On the crappiness of Hollywood adaptations
A thread on Sanderson's opinion on the matter just got removed, I imagine because of general Sanderson spam (and the linked article was kinda crappy tbh), but I think the subject itself is interesting. I'm pasting what I posted on the other thread below, and I'd like to hear your opinions. Mods, I hope this thread is okay.
I have a lot to say about this and little time, so let me ramble incoherently:
1: In many ways, Hollywood is stuck in the dark ages. To be a TV writer, you have to live in LA. There's some (not much) leeway for screenwriters doing features, but for TV you legit have to live in LA in the vast majority of cases. This means the industry, for all its talk of diversity, only really accepts writers from one single nationality who live in one specific country in one specific city. This is why, to me, The Witcher felt like a high-budget LARP session. There is zero sense of culture, because there is no connection to the story's culture.
2: More subjective: there's still a huge feeling of nerd shame. You can see this in the MCU. The dialogue never gets to breathe for long because the movies both treat you like you have super ADHD, and don't really believe that some dude in a cape talking about magic stones can really be taken seriously. You can see the opposite of this in anime (and I'm the farthest thing from a weeb): a premise can be 100% ridiculous, but the stories are always earnest. There is space for ridiculousness even in non-comedy stories, but there's no sense of shame, not a wink of: "This is stupid, right? Haha, let me acknowledge it, I swear I'm cool and not a nerd." A tangencial example is FromSoftware videogames, or Japanese videogames in general. On paper, a lot of stuff in Soulsborne games are flat out weird fiction. There are fewer artistic shackles. Or even the Yakuza games, if you wanna enter batshit territory. They're earnest and shameless.

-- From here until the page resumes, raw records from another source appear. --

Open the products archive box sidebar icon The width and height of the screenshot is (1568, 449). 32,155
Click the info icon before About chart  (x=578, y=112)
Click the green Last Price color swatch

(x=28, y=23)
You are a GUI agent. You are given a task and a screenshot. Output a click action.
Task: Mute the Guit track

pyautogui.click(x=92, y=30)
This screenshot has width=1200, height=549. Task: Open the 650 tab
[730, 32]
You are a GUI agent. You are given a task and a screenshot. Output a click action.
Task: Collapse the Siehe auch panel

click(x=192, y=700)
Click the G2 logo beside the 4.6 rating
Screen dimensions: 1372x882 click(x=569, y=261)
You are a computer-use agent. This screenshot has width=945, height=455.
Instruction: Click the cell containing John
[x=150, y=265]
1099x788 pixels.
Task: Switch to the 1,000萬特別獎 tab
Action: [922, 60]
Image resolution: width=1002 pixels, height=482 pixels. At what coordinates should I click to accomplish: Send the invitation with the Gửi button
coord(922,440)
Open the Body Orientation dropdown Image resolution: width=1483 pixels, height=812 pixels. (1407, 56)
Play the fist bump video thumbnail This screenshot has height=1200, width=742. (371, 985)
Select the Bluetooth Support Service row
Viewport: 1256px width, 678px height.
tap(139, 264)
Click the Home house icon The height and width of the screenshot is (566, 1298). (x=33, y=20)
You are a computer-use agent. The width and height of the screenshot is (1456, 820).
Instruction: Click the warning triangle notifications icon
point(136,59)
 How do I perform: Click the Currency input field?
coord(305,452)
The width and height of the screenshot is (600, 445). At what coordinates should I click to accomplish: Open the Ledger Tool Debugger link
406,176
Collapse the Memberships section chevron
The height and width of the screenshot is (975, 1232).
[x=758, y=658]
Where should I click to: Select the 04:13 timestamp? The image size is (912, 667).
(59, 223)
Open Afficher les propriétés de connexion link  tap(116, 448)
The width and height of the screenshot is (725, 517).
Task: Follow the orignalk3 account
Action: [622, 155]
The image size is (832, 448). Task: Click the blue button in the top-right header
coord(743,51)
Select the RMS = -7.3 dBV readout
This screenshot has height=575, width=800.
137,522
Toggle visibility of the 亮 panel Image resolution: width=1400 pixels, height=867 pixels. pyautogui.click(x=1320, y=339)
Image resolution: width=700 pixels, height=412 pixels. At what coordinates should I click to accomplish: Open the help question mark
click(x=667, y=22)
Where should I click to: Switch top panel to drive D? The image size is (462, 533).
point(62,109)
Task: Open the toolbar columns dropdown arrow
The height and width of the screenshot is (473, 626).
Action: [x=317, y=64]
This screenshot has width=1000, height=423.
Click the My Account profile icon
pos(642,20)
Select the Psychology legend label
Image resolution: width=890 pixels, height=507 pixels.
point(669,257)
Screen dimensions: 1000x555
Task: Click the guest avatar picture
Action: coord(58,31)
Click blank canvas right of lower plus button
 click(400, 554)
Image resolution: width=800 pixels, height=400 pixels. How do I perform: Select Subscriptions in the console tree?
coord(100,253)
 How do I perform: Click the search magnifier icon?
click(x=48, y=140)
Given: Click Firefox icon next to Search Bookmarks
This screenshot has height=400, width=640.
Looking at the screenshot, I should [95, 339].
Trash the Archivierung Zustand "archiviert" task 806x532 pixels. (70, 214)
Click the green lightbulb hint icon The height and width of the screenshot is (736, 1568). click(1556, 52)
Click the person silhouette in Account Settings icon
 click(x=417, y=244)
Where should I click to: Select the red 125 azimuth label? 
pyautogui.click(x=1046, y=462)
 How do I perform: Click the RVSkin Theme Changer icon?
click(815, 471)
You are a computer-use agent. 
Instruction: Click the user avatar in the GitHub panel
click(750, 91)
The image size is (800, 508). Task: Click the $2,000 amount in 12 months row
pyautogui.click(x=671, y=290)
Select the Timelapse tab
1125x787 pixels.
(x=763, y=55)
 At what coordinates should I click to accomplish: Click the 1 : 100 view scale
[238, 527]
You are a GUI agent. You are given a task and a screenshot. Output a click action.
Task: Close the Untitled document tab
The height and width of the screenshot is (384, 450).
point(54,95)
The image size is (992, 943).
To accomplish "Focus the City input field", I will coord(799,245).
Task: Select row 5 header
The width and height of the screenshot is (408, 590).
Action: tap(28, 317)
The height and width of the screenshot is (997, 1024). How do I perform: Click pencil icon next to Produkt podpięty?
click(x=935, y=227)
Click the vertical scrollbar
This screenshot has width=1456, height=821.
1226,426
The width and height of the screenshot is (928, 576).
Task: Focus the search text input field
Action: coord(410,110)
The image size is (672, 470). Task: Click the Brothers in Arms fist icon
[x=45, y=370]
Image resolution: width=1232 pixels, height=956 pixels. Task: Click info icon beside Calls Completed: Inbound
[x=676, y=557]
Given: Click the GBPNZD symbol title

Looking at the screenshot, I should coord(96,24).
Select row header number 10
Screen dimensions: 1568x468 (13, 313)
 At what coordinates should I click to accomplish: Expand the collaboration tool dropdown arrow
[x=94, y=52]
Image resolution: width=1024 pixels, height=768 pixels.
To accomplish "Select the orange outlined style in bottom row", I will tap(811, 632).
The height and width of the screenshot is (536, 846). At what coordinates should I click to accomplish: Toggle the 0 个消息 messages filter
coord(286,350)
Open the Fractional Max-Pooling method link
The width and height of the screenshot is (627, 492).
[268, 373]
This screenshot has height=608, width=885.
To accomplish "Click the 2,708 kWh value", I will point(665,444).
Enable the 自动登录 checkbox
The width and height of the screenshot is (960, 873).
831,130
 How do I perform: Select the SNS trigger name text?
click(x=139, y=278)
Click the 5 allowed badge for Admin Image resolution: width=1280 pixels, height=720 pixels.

3: A lot of Hollywood writing, arguably the majority, is adaptations/remakes/sequels. So you got these writers who had to move to LA and serve coffee for dinosaurs in suits who eventually get a chance to actually write something. And it's not original work, which is what they likely dreamed of. So these creatively starved writers try to make the stories their own. Only they're inexperienced (because they never get to do original work), some might not have gotten the job purely out of artistic merit, and often they don't even like the source material that much. The result is a fanfic, only without the passion of an actual fanfic.
4: "Wokeness" is a boogieman, but condescension is an actual problem. You have all these people, I don't know if the writers or the higher ups, who believe the audience has 0 media literacy and that depiction equals endorsement. Like a review of Dragonage: Veilguard said, it's like it's written by the HR department.
5: Sometimes the stories get neutered from above, like how Netflix tells its writers to make the character announce what they're doing, for the audience who're on their phones. This approach is inherently incompatible with the storytelling you see in books, because even the breeziest book requires full focus.